Please rewrite the lines below with "sidebar" changed to "side panel" and everything else left as it is, omitting the pictures.

• _Records for the task_:

※ ※ ※

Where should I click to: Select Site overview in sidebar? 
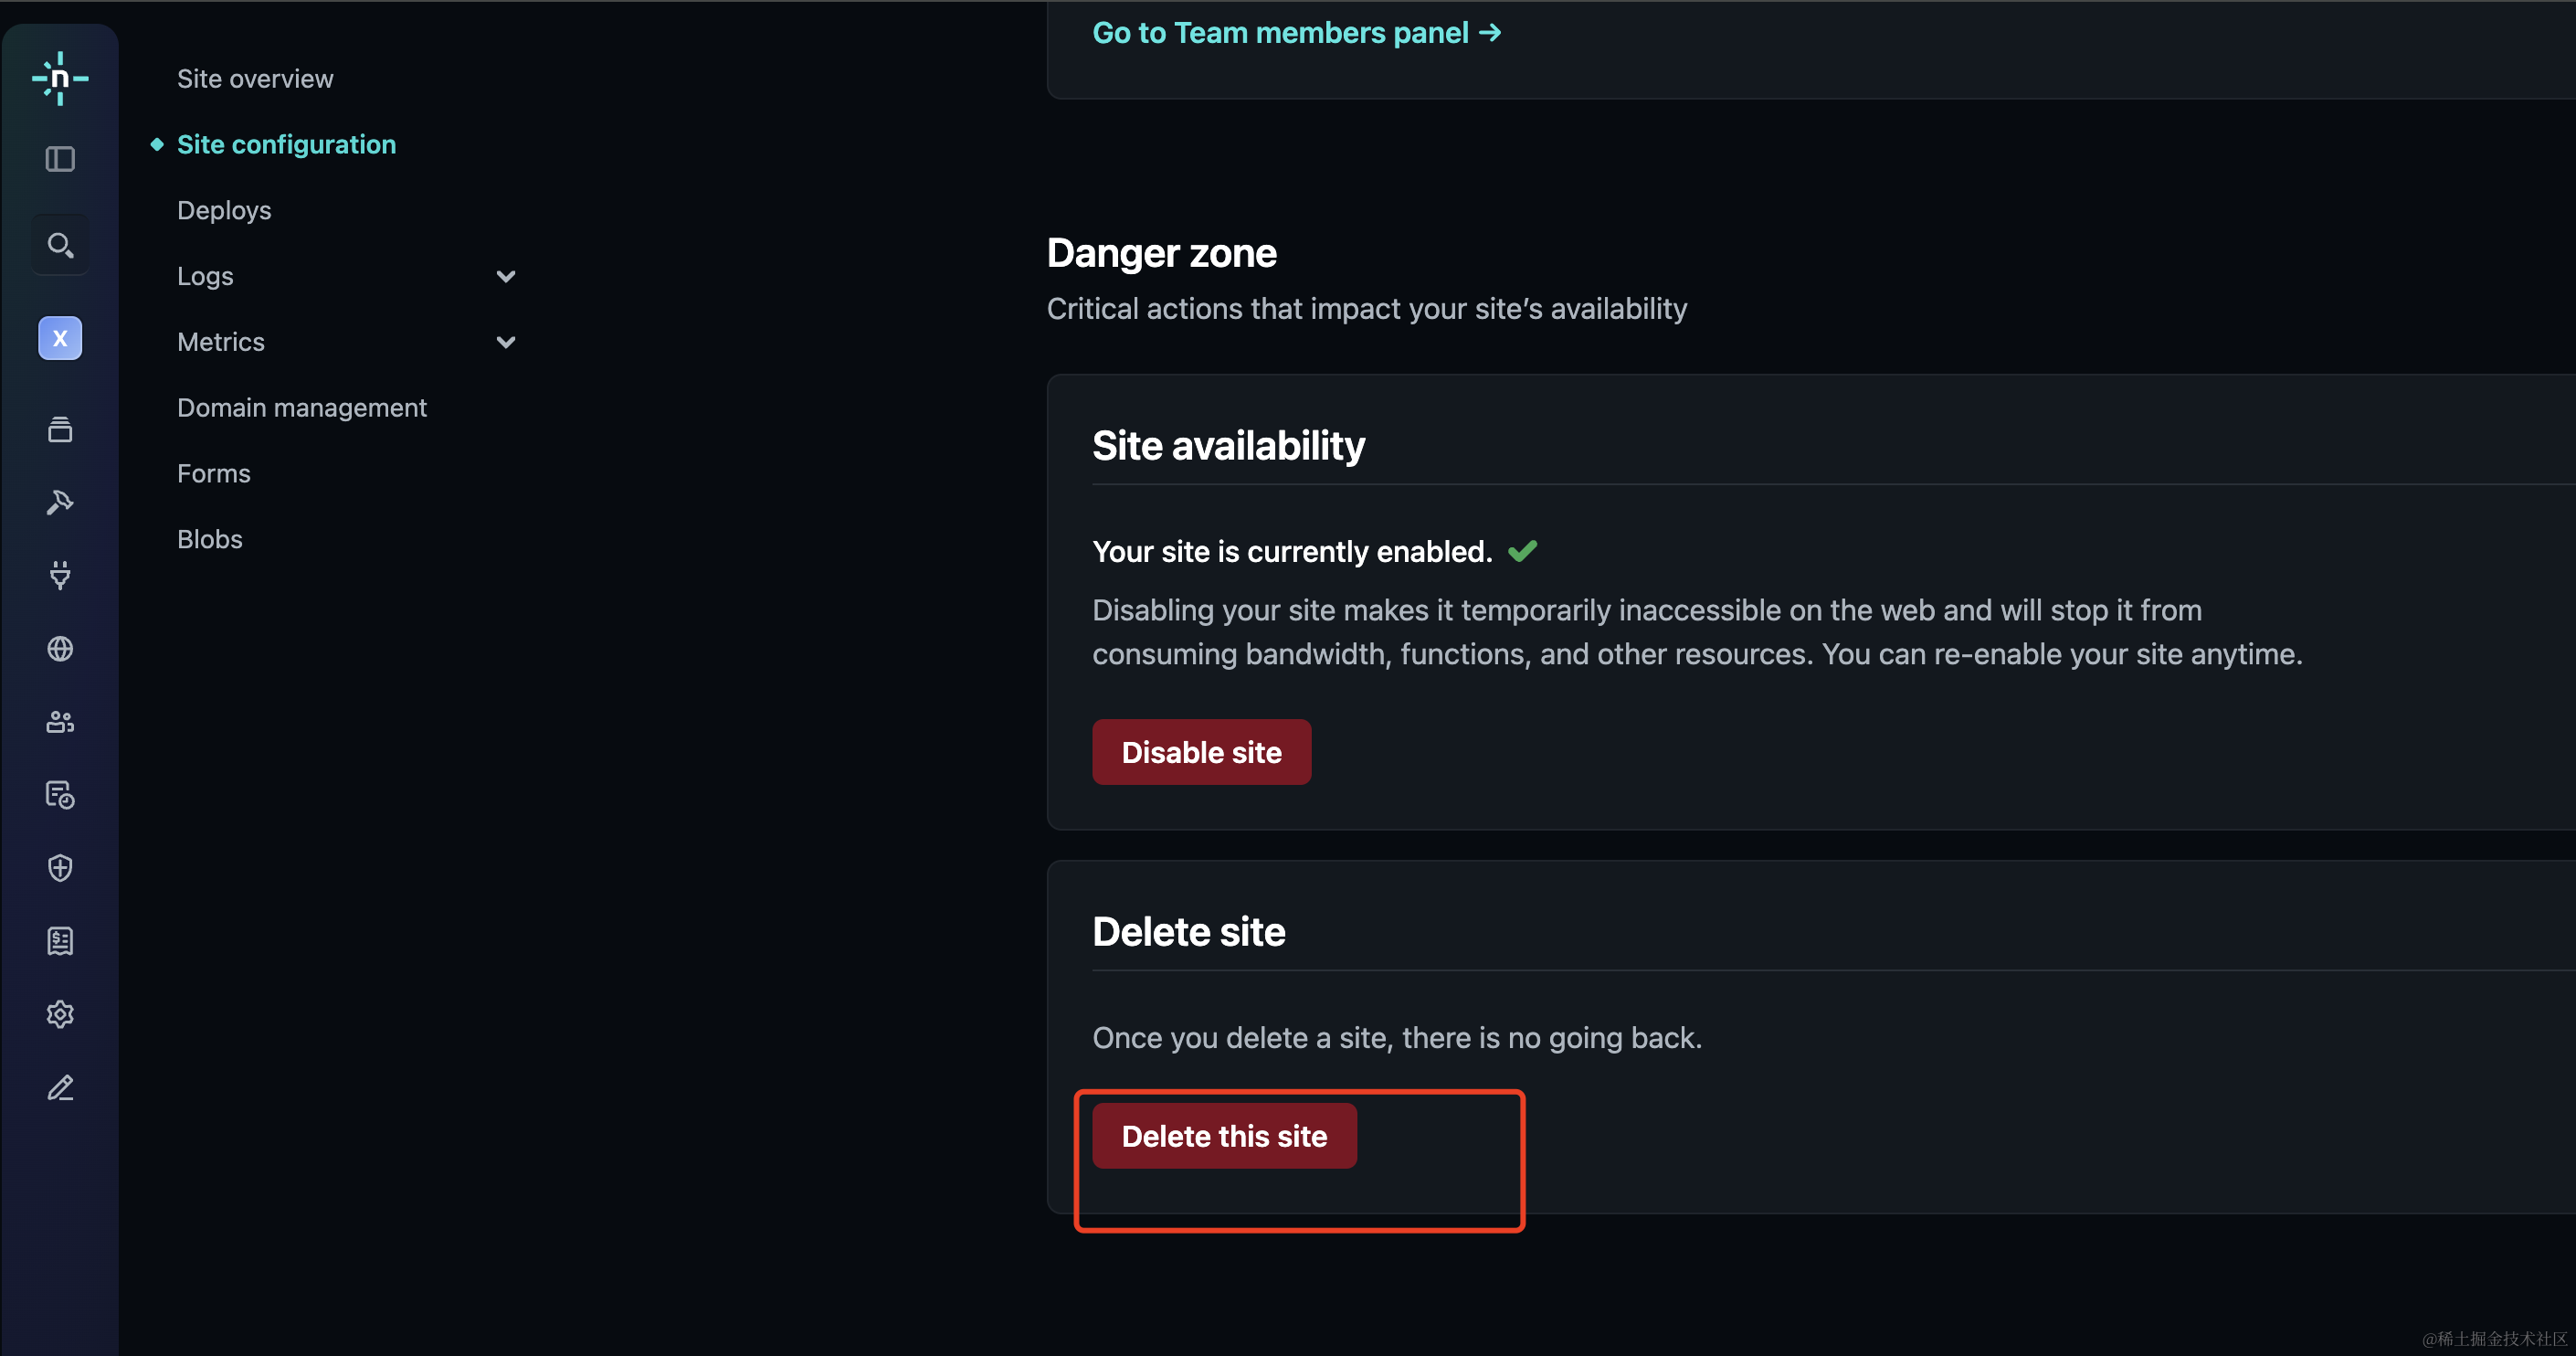point(255,79)
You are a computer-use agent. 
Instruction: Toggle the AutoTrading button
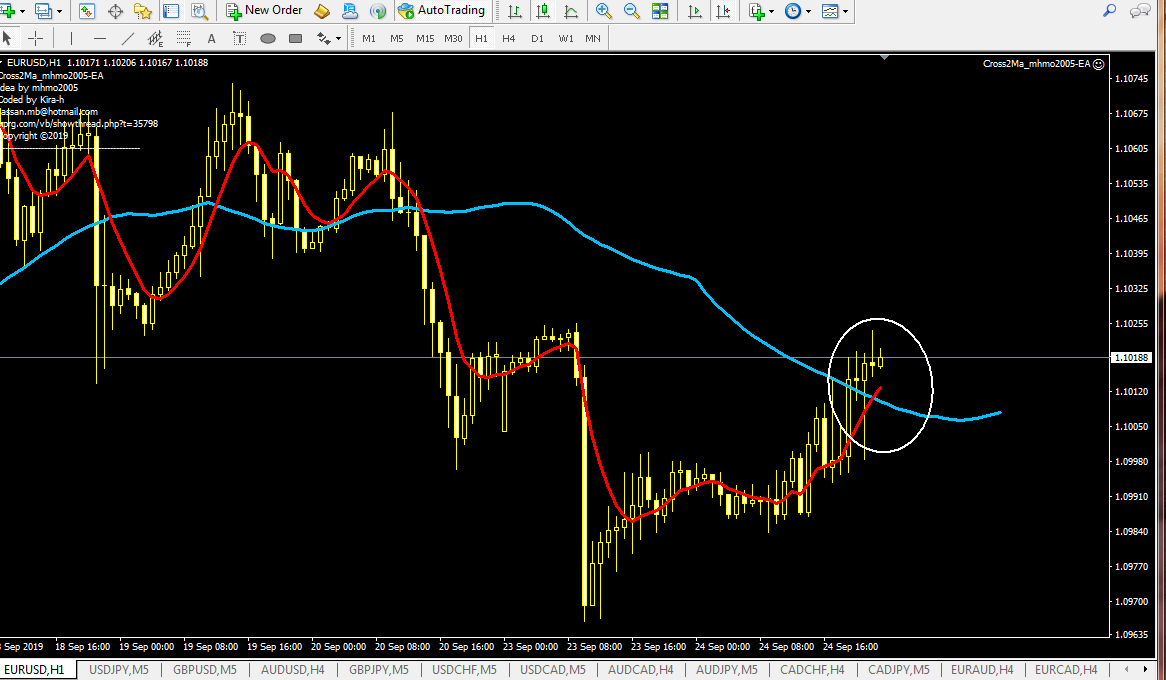click(x=441, y=11)
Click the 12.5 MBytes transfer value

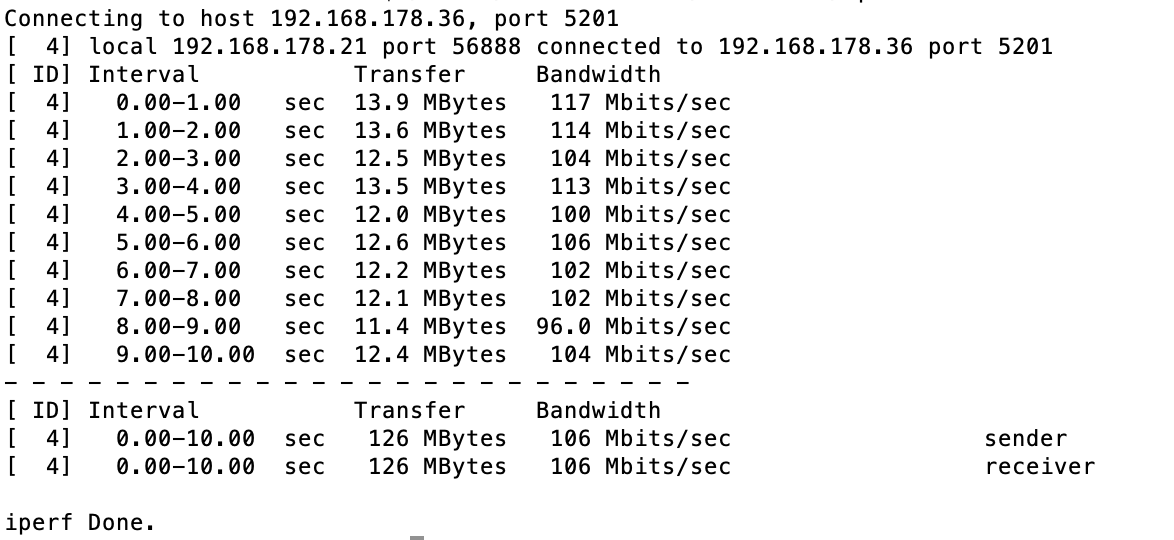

※ ※ ※

• _Result of the exercise_:
Where should I click to: Select Site overview in side panel? 
point(255,79)
You are a computer-use agent. 
Instruction: Toggle the AutoTrading button
click(x=441, y=11)
Click the 12.5 MBytes transfer value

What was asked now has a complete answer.